TASK PROMPT:
Starting at the line with "Given: Open the Tue, Oct 27 9:15 AM route", copy each line through the last one below exactly as written, without any pictures.

SUPPLIED INFORMATION:
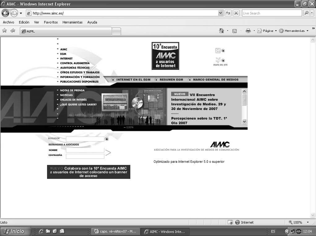Select the RESUMEN EGM radio bullet
The width and height of the screenshot is (316, 236).
tap(156, 80)
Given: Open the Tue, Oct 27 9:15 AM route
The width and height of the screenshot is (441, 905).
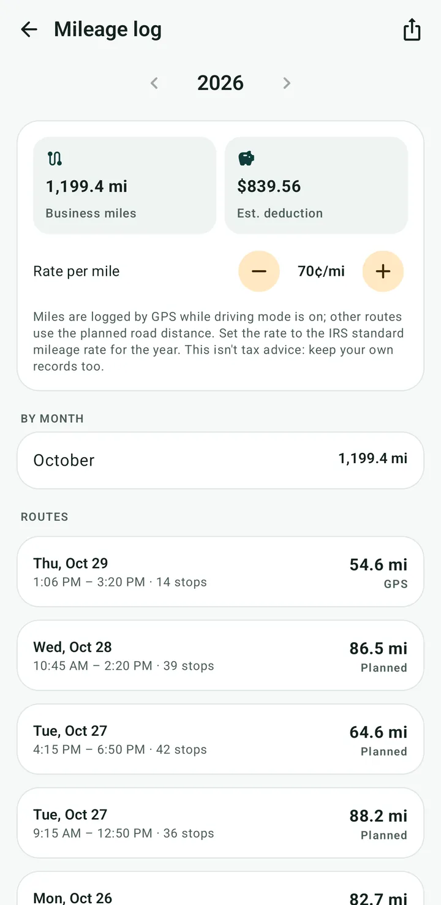Looking at the screenshot, I should (221, 823).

RESULT OF THE EXERCISE:
Given: Open the Tue, Oct 27 9:15 AM route
The width and height of the screenshot is (441, 905).
Looking at the screenshot, I should (221, 823).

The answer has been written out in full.